ABOUT two-thirds of China’s provinces, regions and municipalities have cut their 2020 growth targets from last year, despite easing trade tensions with the United States.

The lower regional targets reinforce expectations of a further slowdown in the world’s second-largest economy, after gross domestic product (GDP) expanded at its slowest pace in nearly three decades in 2019, weighed down by weak domestic and global demand.

Of China’s provincial-level regions, 22 including Beijing, Guangdong, Zhejiang, Henan, Hainan, and Fujian, set lower growth targets this year compared with last, a similar number to last year.

Beijing, Shanghai and the southern export hub of Guangdong all dropped their targets from 6-6.5 percent growth to around 6 percent in 2020, in line with the expected change to the national target.

At least 11 provincial-level regions missed their 2019 GDP targets, according to preliminary statistics released by local governments.

Targets for 2020 ranged from around 5 percent growth, for the northeastern province of Heilongjiang and the northern city of Tianjin, to around 9 percent growth for the Tibet Autonomous Region.

Policy sources have said that China plans to set a lower national growth target of around 6 percent this year from last year’s 6-6.5 percent, relying on increased infrastructure spending to ward off a sharper slowdown.

Key national targets are due to be announced in March. Growth cooled to 6.1 percent in 2019, the weakest in nearly 30 years, and analysts polled expect it will cool to 5.9 percent this year even with additional stimulus measures.

The United States and China signed a phase one deal earlier in January, marking a significant de-escalation but not an end to a dispute that has threatened to derail global economic growth. Many of the tit-for-tat tariffs the two sides imposed remain in place.

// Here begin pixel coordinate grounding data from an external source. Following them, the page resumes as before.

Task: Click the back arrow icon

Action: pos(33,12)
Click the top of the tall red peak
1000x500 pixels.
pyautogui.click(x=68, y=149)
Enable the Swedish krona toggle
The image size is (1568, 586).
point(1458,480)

China has said it will unify the way it calculates provincial economic output from early 2020, but it remains unclear how this will affect growth figures.

So far, six provincial-level regions, largely in northern China, have kept their targets the same as last year. Xinjiang, Inner Mongolia, Gansu, Hebei, Jilin and Chongqing have all set targets that match 2019’s, of between 5 percent and 6.5 percent growth.

Just one region, Tianjin, raised its growth target. Si- chuan and Yunnan have yet to release their targets.

“Much of the national slowdown last year was driven by exports which will have weighed on the south and east more,” said Julian Evans-Pritchard, senior China economist at Capital Economics.

“Heavy industry turned out to be quite resilient last year thanks to a pick-up in property construction and so the northern provinces may not have seen growth slow as much, hence the unchanged targets,” Evans-Pritchard said.

Of the six provincial-level regions keeping growth targets steady, two missed their targets for last year — Inner Mongolia and Jilin.

Relatively richer coastal provinces are more comfortable with lower, high-quality growth, but less-developed northern and northeastern ones are less so, said Louis Kuijs, head of Asia economics at Oxford Economics.

Targets are “more about ambitions, rather than forecasts, and about how important growth is compared with other considerations,” said Kuijs.